One result of this change was that I found I was wearing my 1948 housecoat a lot. It's comfortable, easy to put on, and smart enough that I could answer the door in it looking as though I wasn't wearing a dressing gown! I decided that I needed to make a second version, and this was my June dress for the Vintage Sew A Dress A Month challenge.
Even though I don't make it full length, the long, full skirt still takes quite a lot of fabric. Fortunately I had a suitable printed cotton remnant in my stash, and it was one of my #UseNine2020 fabrics as well. And at 132cm/52", it was wide enough for me to cut out the skirt back without piecing it. I also had some large vintage buttons which were the perfect colour. This time I decided to make the long-sleeved version, but omitting the large cuffs.
|The raw materials|
I remembered that there had been all sorts of problems with the bodice length the last time I made this, and clearly I hadn't altered the pattern to reflect the shortening alterations that Mum and I made to fit it properly. Thanks to my recent changes in shape, the bodice of the 2015 version is now the perfect length at the back but slightly too short at the front. I cut the bodice pieces out to the original length, and marked where I thought that the waist seam should go.
The skirt was easy to make, and the bodice was fairly straightforward: I just had to taper the sleeves slightly from the elbow to the cuff.

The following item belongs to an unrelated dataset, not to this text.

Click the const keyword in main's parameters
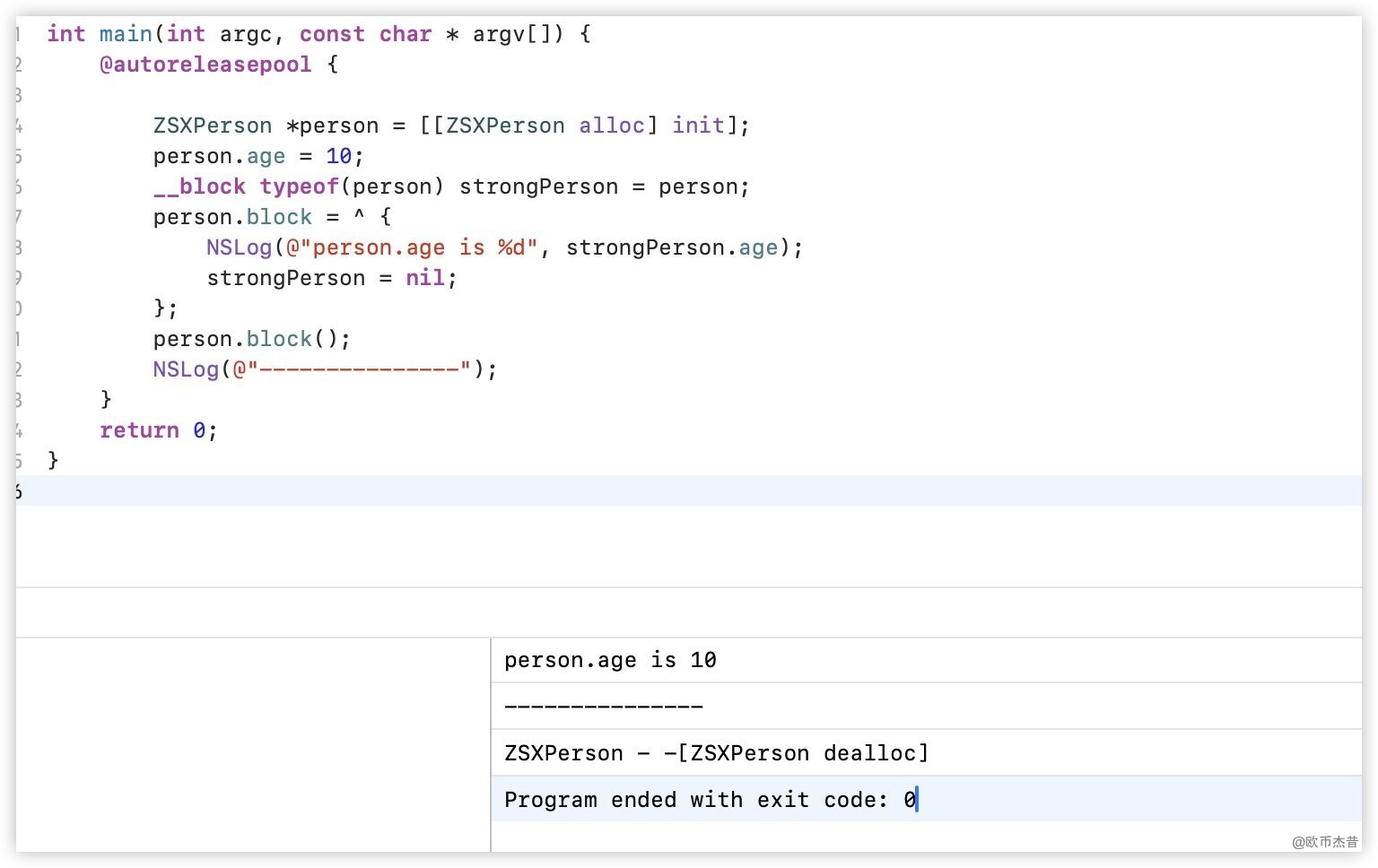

Then I basted on the skirt following the line I had marked - and to my amazement, it fitted! (And yes, I have marked the relevant lines on the pattern pieces this time, in case I want to make a fourth version at some point.)
Once the bodice and skirt were joined, except for the right front, it was time for the buttonholes. Oh, the buttonholes! The pattern instructions state that the bottonholes should be positioned so that the buttons are at the outer edges on both sides.
|Illustration in the pattern instructions|
Unfortunately this doesn't work: the buttons on the left of the diagram just slide to the other end of the buttonhole. The last time I made this, I had to add a row of press studs along the dart line to keep the under layer of the crossover front in place. The buttonholes all need to be positioned the same, relative to the buttons.
|How the buttonholes should be placed|
The lower buttonholes are made by leaving gaps in the waist seam, and the upper buttonholes are bound. Bound buttonholes should normally be done early in the construction, before the facing is added, but I had to leave them until I had got the fit of the bodice right. This made constucting them without accidentally catching part of the facing quite tricky.
Ensuring that the buttons, rather than the buttonholes, would look symmetrical when the dress is done up was also awkward. I had to check, double-check, and check again, because the buttonhole positions relative to the darts just looked so wrong.
|Hard to believe that this will work|
I used the organza patch method, to add some stability to the fabric.
|Even completed, they still don't look right|
It was all worth it, though, as I love the end result - in fact I'm wearing it as I type. Although the pattern was designed to be an informal garment, nowadays it looks like quite a formal 1950s dress.
|1950s - with a net petticoat|
I first made this pattern up in 1984, and clearly I was being unusually fashion-forward at the time, as it shares certain characteristics with these 1987 Vogue patterns.
|l-r, Vogue 9874, 9875, 1855|
|1980s - flat shoes, big hair, and a miles-o'-ironing skirt!|
The vital statistics:
|The Stashometer - over 20 metres in credit|
|A completed column in my #UseNine2020 challenge|
Finally (and well done for making it this far!) here's a slightly shaky picture of me with the original owner of the pattern, and the person who taught me to sew. Mum and Dad clocked up 65 years of marriage on 2 July, and happily lockdown in the UK is now sufficiently relaxed that I could spend the day with them.